Task goal » Update the passage about spring break in Spain: write out the part starting at "Wednesday, March 25, 2009" and ending at "really stood out!", with "Philly" changed to "Philadelphia".

Page text »

Wednesday, March 25, 2009


Life at Penn can be very stressful; every day just seems to whizz by! Perhaps that’s why I enjoyed the leisurely pace of life in Spain, while I was there over spring break. Its not that people are lazy, or just spend three hours of the day snoozing during ‘siesta’- there’s just no rush. I discovered that the term “siesta” encompasses relaxing in the park, spending time with family, and more importantly, eating and cooking. Lunchtime can span three hours, usually 2pm-5pm, and after people have digested their food, they hit the bars a few hours later for drinks- and tapas. Many tapas restaurants I have visited in Philly just serve different variations of toppings on bread; the true Spanish tapas experience is however very different. Just to give you a taste, here are a few of the tapas that really stood out!

Extracted information »

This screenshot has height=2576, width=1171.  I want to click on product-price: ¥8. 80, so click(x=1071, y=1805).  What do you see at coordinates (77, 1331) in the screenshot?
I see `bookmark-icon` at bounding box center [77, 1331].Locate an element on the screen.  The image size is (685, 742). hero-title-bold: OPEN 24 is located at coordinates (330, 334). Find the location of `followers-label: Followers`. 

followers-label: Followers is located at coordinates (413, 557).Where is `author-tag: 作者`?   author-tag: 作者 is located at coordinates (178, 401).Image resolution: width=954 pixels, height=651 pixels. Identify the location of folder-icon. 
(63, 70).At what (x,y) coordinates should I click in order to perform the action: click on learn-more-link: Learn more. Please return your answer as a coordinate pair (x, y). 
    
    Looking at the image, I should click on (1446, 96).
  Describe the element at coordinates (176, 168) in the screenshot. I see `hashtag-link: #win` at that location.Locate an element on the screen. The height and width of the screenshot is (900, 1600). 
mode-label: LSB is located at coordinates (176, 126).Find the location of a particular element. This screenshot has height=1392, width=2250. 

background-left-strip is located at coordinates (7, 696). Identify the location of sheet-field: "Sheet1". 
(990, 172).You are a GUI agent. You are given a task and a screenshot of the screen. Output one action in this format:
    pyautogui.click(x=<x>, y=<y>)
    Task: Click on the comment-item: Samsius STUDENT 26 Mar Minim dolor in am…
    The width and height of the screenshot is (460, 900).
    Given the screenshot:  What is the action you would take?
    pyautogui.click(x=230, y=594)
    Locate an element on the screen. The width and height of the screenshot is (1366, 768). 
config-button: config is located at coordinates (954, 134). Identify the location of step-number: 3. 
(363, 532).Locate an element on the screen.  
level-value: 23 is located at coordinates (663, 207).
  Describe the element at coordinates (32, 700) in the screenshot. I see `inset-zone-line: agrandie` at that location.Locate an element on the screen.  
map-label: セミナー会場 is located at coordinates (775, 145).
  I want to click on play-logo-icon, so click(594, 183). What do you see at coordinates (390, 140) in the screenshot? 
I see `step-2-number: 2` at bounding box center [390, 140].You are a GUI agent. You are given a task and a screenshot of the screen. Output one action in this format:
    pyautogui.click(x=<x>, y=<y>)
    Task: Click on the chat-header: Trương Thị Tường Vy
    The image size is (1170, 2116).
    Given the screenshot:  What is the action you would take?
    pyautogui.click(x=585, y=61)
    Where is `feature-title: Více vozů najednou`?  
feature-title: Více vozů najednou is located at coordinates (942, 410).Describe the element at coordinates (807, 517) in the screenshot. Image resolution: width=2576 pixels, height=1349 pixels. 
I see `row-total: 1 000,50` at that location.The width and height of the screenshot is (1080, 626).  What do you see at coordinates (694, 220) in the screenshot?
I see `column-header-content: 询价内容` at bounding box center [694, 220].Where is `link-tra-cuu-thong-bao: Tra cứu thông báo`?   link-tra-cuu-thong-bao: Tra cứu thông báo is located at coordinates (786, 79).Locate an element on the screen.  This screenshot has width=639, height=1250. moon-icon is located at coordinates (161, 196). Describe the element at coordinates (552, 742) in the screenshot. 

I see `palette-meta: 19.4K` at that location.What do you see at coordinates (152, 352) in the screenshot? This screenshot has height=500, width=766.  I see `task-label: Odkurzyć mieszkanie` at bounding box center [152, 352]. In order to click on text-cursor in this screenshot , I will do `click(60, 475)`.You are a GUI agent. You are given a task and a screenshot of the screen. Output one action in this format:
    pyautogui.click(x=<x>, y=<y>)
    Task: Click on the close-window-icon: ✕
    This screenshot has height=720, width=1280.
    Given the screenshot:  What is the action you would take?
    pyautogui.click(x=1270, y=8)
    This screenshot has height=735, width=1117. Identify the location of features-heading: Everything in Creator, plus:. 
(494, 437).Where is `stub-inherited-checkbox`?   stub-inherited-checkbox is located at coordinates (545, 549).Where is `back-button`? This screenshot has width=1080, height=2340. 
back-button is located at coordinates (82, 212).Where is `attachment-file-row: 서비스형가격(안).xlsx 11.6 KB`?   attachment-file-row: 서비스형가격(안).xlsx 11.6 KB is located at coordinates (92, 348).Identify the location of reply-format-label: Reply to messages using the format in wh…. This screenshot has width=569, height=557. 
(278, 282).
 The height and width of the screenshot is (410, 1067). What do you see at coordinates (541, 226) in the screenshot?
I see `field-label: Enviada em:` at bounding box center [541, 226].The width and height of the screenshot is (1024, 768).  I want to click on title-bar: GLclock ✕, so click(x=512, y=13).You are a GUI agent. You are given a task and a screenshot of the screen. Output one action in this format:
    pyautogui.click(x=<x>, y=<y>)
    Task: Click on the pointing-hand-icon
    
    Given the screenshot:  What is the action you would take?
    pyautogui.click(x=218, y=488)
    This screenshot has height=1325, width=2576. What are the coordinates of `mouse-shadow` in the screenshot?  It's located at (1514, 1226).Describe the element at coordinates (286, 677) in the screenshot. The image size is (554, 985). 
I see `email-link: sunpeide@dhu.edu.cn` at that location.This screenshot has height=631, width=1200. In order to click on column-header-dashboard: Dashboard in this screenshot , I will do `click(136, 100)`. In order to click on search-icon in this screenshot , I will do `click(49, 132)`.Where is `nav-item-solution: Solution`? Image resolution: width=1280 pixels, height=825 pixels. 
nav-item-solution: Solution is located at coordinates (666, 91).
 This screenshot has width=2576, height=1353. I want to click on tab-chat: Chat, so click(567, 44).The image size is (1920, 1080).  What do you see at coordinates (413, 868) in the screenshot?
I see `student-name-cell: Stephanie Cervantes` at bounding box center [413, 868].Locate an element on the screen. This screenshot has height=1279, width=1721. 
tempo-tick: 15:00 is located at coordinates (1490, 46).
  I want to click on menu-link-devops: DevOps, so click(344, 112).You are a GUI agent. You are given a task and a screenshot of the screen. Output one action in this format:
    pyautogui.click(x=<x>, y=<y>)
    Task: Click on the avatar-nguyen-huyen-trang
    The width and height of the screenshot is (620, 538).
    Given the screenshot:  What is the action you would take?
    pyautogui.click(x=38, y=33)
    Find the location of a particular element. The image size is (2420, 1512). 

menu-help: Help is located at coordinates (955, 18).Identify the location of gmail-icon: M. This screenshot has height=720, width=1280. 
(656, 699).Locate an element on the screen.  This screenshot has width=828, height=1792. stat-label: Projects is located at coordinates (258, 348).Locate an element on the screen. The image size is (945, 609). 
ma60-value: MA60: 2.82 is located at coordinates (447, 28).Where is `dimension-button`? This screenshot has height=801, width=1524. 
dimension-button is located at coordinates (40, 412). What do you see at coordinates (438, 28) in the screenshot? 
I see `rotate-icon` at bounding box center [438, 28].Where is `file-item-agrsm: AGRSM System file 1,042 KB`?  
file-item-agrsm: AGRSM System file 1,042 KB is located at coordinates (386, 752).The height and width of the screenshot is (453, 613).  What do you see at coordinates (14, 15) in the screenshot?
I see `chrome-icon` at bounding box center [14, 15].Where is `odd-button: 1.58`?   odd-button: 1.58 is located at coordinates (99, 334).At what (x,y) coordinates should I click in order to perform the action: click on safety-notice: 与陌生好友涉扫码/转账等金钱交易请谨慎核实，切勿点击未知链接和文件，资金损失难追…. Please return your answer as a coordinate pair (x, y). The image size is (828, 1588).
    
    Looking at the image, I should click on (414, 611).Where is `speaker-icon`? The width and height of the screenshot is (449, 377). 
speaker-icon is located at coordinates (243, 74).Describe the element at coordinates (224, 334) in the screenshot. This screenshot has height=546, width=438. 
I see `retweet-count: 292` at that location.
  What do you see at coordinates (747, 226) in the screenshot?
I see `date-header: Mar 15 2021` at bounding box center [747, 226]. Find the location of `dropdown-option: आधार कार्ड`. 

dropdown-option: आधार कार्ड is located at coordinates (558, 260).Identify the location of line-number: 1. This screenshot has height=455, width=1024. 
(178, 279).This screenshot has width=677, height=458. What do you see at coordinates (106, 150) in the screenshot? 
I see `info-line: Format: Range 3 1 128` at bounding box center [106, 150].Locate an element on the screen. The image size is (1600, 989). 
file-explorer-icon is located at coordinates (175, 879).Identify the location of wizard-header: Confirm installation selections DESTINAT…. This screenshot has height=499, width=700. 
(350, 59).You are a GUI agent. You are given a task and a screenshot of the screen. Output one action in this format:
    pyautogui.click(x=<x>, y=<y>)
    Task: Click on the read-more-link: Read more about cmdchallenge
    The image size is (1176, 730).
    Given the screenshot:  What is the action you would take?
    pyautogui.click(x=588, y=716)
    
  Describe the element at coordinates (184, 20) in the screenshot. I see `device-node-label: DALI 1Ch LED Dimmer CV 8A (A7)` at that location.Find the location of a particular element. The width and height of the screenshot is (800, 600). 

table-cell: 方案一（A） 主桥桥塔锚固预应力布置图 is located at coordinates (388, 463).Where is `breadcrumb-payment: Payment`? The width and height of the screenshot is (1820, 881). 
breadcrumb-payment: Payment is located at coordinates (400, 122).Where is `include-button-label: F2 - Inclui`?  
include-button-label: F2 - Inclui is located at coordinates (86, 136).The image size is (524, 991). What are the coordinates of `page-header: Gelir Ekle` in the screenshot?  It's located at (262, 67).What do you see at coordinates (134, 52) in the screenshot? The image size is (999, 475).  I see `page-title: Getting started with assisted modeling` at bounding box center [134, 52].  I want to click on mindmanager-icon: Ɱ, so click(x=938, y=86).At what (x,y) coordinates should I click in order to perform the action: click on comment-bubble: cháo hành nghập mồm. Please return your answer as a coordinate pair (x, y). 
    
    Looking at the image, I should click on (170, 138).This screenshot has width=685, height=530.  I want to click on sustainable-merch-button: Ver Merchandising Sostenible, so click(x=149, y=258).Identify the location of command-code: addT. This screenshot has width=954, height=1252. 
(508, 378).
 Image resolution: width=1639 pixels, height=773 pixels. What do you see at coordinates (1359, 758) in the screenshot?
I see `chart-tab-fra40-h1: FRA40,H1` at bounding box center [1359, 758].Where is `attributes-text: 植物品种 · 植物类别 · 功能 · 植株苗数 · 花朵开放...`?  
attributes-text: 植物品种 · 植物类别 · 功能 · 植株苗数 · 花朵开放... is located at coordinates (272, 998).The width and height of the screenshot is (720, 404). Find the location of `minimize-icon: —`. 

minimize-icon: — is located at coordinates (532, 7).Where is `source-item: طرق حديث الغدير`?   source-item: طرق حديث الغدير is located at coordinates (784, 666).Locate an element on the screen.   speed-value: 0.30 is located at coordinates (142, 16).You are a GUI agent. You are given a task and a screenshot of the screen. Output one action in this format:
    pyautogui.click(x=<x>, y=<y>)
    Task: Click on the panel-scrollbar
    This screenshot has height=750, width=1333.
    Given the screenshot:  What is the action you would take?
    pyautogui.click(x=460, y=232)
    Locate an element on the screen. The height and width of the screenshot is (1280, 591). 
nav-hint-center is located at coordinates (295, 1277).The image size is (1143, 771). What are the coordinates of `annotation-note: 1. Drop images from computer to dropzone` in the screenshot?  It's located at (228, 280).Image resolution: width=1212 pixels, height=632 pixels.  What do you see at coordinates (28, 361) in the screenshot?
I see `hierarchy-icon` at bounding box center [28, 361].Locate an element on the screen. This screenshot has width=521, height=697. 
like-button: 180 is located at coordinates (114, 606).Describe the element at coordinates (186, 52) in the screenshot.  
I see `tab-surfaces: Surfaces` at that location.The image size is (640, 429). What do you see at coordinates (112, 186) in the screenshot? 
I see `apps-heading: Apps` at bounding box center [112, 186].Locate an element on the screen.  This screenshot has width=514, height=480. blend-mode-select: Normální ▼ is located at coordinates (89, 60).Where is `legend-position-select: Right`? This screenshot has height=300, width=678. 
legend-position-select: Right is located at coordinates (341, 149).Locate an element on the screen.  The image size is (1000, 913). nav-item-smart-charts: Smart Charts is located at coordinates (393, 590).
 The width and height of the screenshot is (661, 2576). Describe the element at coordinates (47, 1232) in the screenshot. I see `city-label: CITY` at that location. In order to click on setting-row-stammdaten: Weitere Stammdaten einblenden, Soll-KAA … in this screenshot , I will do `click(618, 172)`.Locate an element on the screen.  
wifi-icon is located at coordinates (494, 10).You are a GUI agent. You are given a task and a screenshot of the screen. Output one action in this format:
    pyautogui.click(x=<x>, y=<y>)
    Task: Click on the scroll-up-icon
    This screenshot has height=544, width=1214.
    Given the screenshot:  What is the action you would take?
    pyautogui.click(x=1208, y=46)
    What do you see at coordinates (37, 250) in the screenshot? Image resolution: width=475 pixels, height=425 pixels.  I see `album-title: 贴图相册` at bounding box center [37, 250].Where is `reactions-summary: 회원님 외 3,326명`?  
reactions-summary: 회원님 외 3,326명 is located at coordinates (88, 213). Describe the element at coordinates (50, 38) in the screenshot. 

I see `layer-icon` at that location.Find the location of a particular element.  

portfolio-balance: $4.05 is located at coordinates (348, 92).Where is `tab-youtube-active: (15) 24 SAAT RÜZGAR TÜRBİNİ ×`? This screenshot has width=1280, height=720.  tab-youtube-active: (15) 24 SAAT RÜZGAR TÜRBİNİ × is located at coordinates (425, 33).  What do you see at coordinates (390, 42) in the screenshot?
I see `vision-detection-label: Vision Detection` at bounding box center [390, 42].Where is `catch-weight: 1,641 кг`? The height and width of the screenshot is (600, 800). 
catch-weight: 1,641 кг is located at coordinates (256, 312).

Solution for this problem »
Wednesday, March 25, 2009


Life at Penn can be very stressful; every day just seems to whizz by! Perhaps that’s why I enjoyed the leisurely pace of life in Spain, while I was there over spring break. Its not that people are lazy, or just spend three hours of the day snoozing during ‘siesta’- there’s just no rush. I discovered that the term “siesta” encompasses relaxing in the park, spending time with family, and more importantly, eating and cooking. Lunchtime can span three hours, usually 2pm-5pm, and after people have digested their food, they hit the bars a few hours later for drinks- and tapas. Many tapas restaurants I have visited in Philadelphia just serve different variations of toppings on bread; the true Spanish tapas experience is however very different. Just to give you a taste, here are a few of the tapas that really stood out!